We didn’t plan any of that. We didn’t sit down with a journal and map out a vision for our future. We didn’t hire a coach or take a course or read a book about reinvention. We just started doing things differently. One thing led to another and the dominoes fell in ways we couldn’t have predicted or controlled. The motto wasn’t a strategy. It was a crack in the routine, and everything that was waiting on the other side of that routine came flooding in.
I wasn’t in crisis when all that happened. I wasn’t at rock bottom or in a deep depression or desperate for change. I was just a little stale, a little flat and a little bored after a year of lockdown and a lot of years of doing things the same way. The motto didn’t require me to overhaul my life or commit to some massive transformation. It asked me to do one thing differently today. That’s it. And then the next day, another thing. And then another. And over the course of a year, those small differences added up to a completely different life.
That’s the thing about doing things differently. It sounds so simple that it’s easy to dismiss. But when you actually do it, when you break one small pattern and pay attention to what happens, you realize how much of your life has been running on autopilot. You’ve been taking the same routes, having the same conversations, making the same choices, consuming the same content and then wondering why everything feels the same.
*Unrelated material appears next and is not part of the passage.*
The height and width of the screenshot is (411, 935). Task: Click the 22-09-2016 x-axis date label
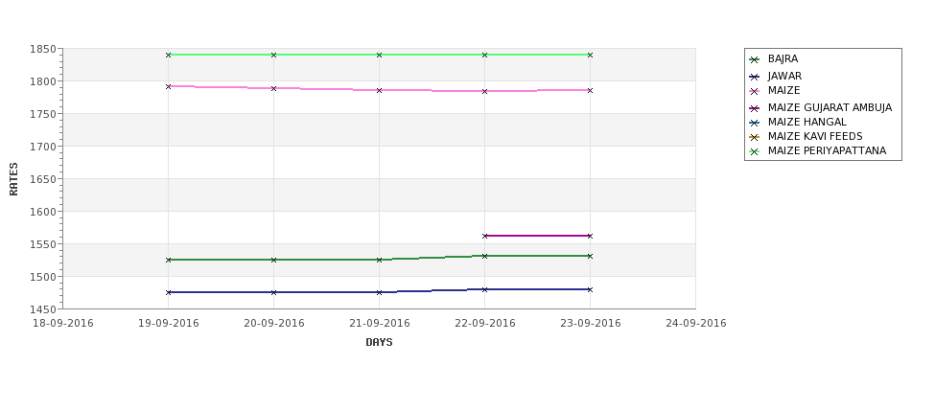point(485,324)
The sameness is the problem. And the fix is almost embarrassingly straightforward.
I didn’t understand why this worked in 2021. It took me four more years, a painful family crisis, hitting actual rock bottom in 2025 and eventually using AI to map my own patterns, before the framework clicked into place and I started writing the book. The Mexico motto was the first time I experienced Transformative Creativity in action without having a name for it.
Doing things differently is creative action in its simplest form. You are what you do. When you change what you do, you change who you are. Even when the change is small. Even when it feels insignificant. Even when you’re just saying yes to lunch with someone you’d normally say no to.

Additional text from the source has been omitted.